* **WORK REQUIRED**
The expected copy holds every entry exactly and none of the pictures.

* **SOURCE MATERIAL**
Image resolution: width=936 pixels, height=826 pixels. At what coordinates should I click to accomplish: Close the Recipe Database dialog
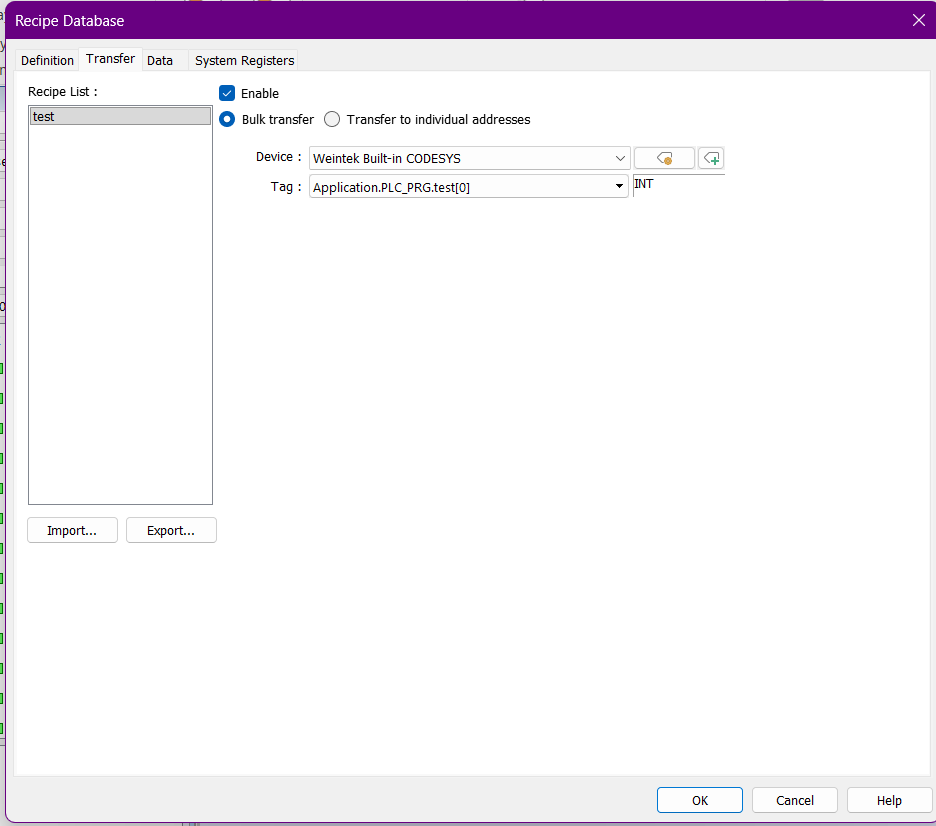[x=918, y=20]
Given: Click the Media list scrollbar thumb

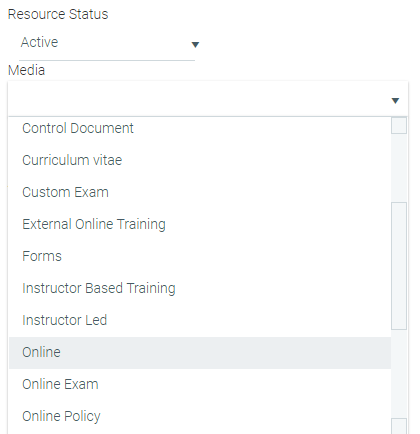Looking at the screenshot, I should click(399, 266).
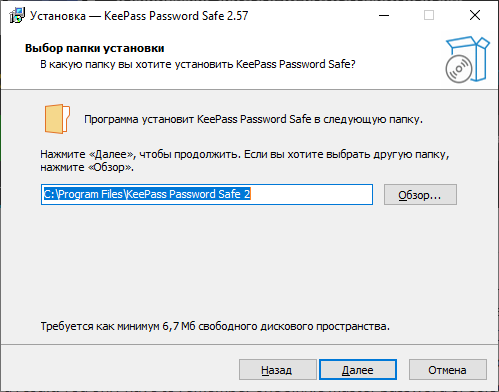Image resolution: width=499 pixels, height=392 pixels.
Task: Continue installation with the Далее button
Action: tap(358, 370)
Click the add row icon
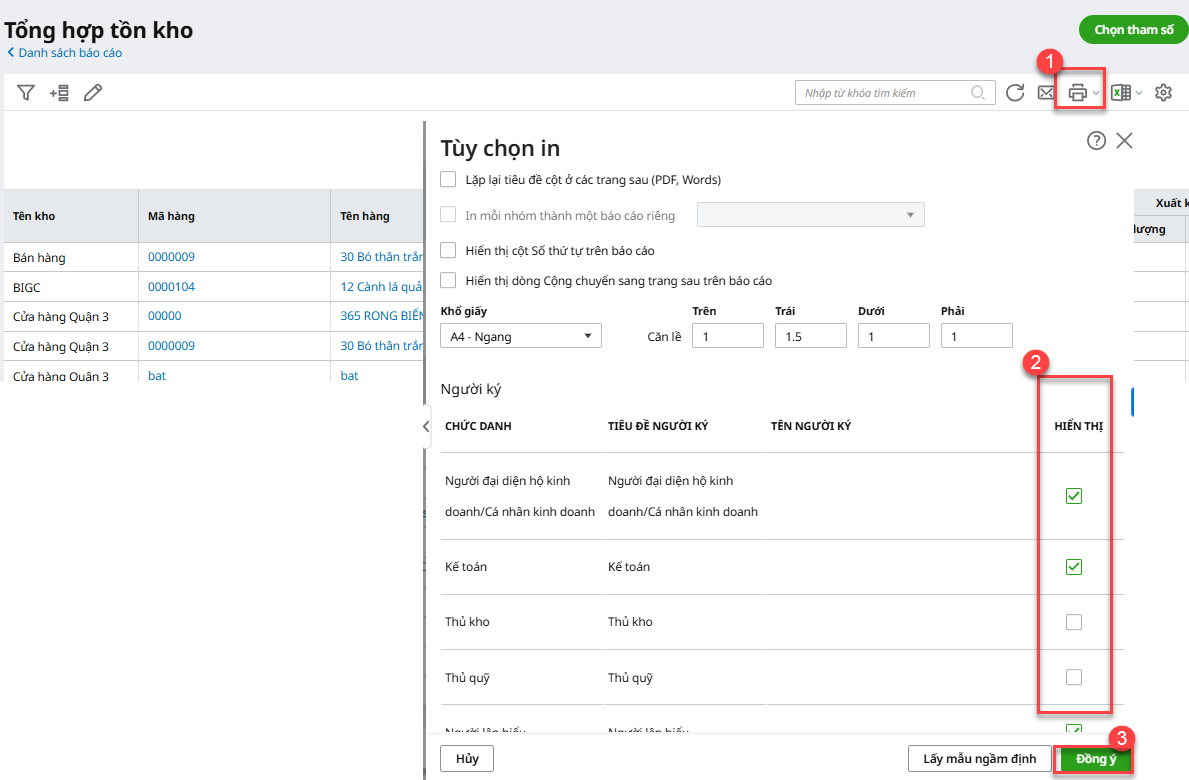This screenshot has width=1189, height=780. [59, 93]
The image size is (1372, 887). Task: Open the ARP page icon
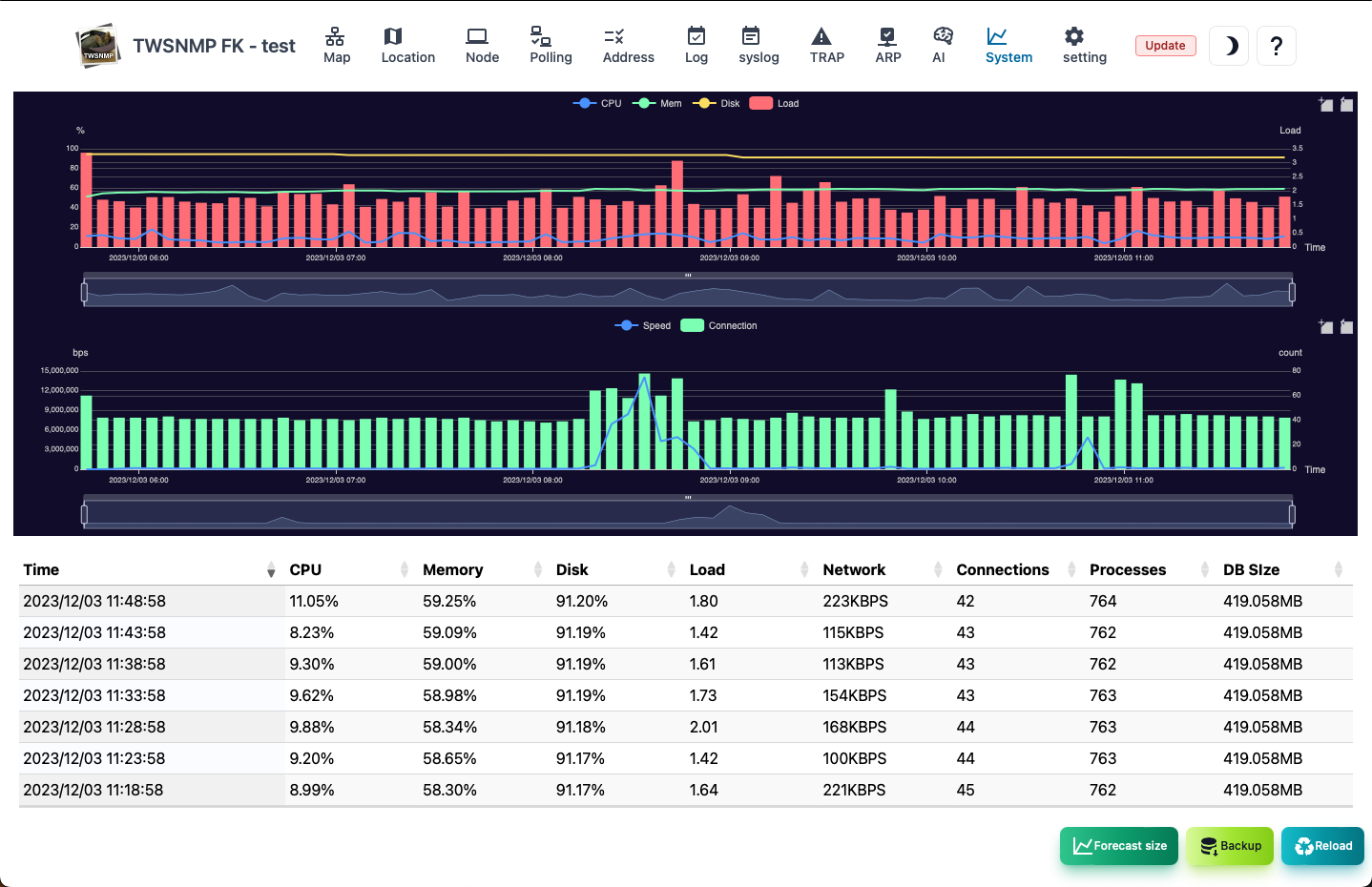click(x=887, y=36)
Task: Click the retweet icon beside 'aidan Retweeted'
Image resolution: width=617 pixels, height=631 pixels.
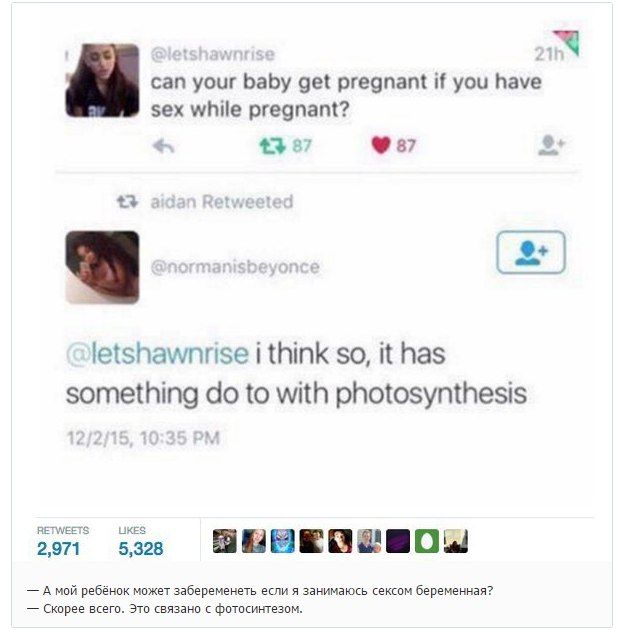Action: tap(127, 202)
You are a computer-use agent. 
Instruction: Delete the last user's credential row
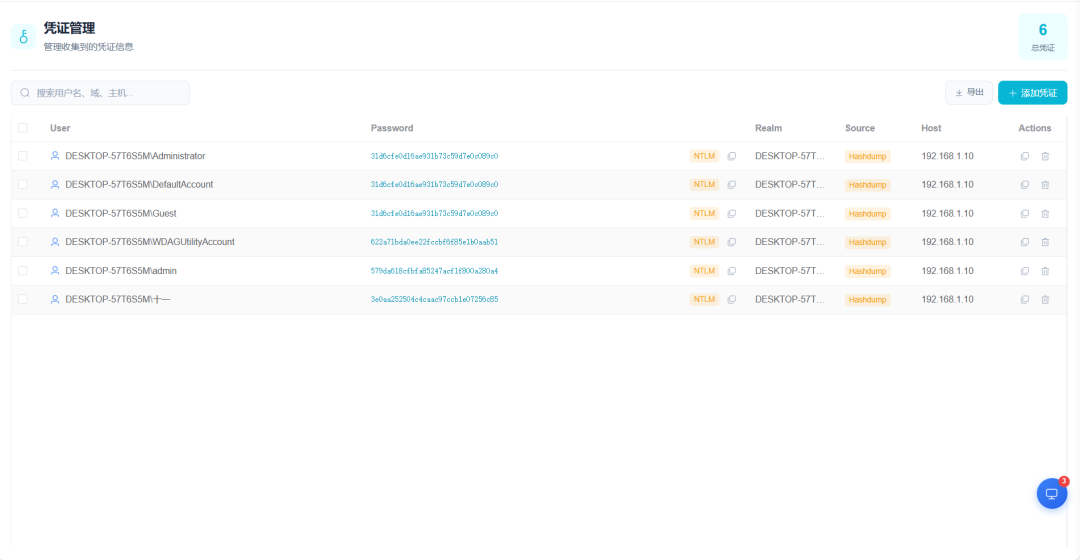tap(1045, 300)
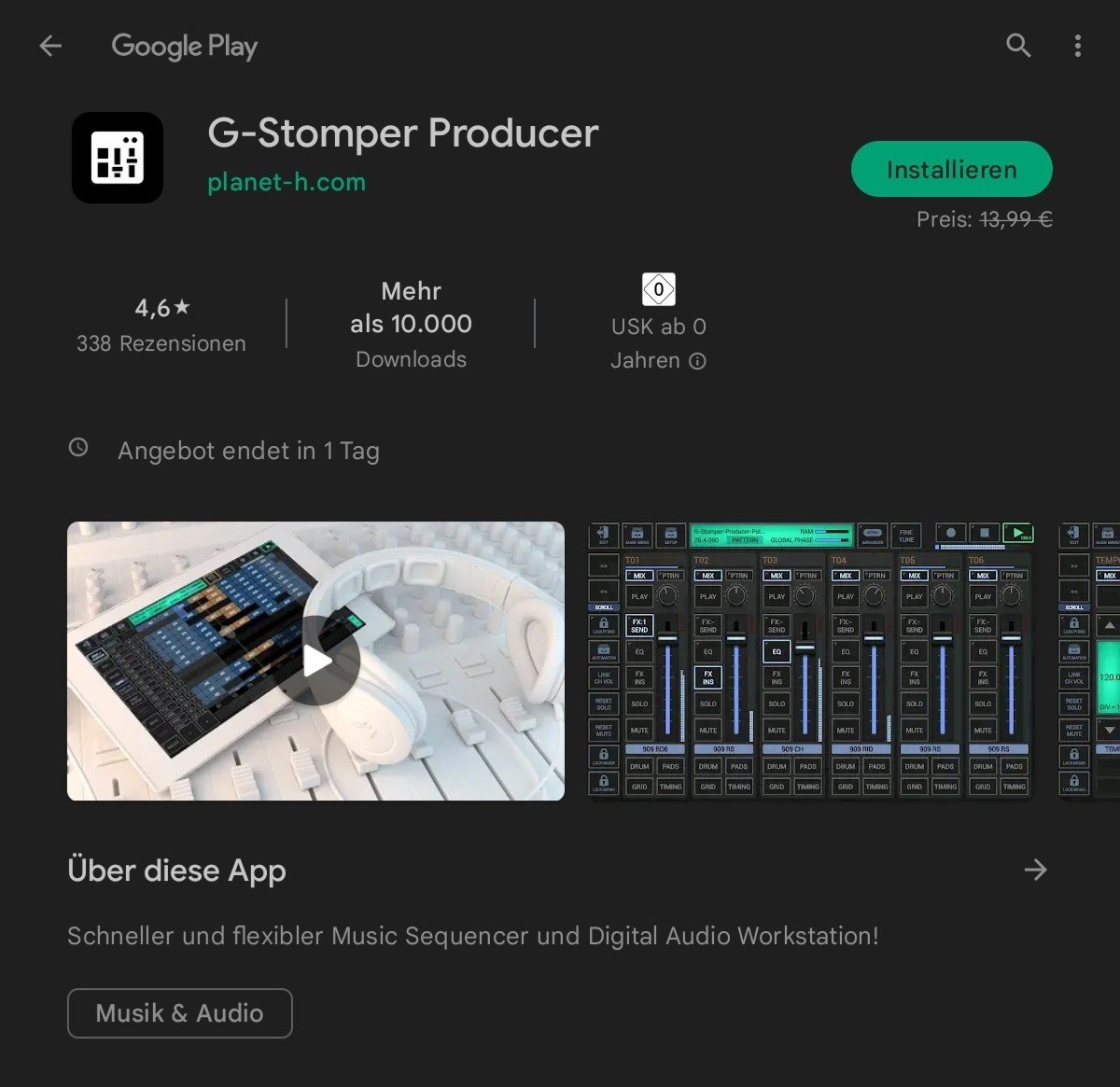Tap the USK 0 rating badge

point(659,289)
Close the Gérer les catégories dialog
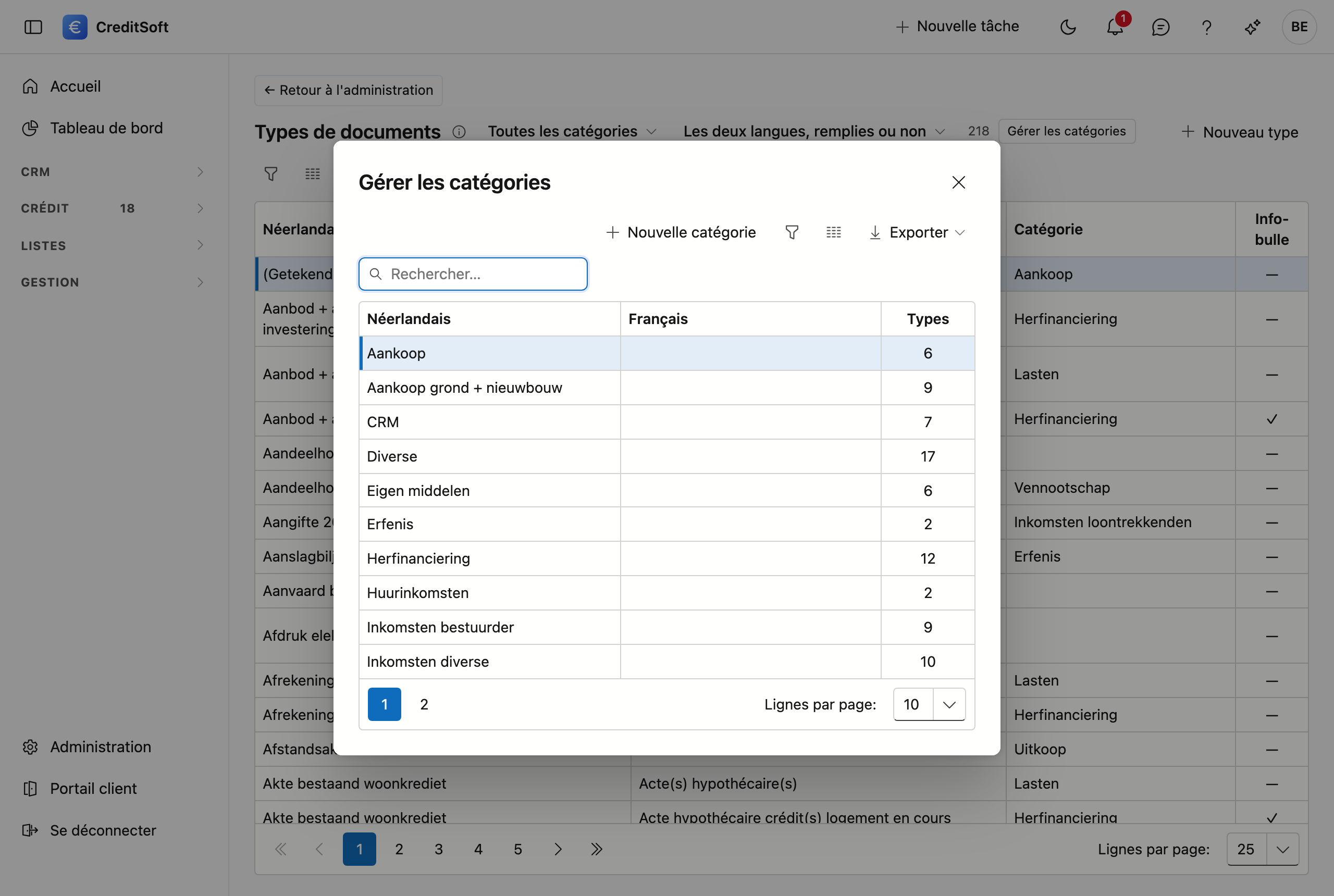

* **EXERCISE RESULT**
Image resolution: width=936 pixels, height=826 pixels. At what coordinates should I click to accomplish: Close the Recipe Database dialog
[x=918, y=20]
Given: Click the Media list scrollbar thumb

Looking at the screenshot, I should click(399, 266).
Image resolution: width=499 pixels, height=392 pixels.
Task: Continue installation with the Далее button
Action: tap(358, 370)
Click the add row icon
This screenshot has width=1189, height=780. [59, 93]
The image size is (1372, 887). Task: Open the ARP page icon
click(x=887, y=36)
Task: Click the retweet icon beside 'aidan Retweeted'
Image resolution: width=617 pixels, height=631 pixels.
Action: tap(127, 202)
You are a computer-use agent. 
Instruction: Delete the last user's credential row
tap(1045, 300)
Tap the USK 0 rating badge

point(659,289)
Close the Gérer les catégories dialog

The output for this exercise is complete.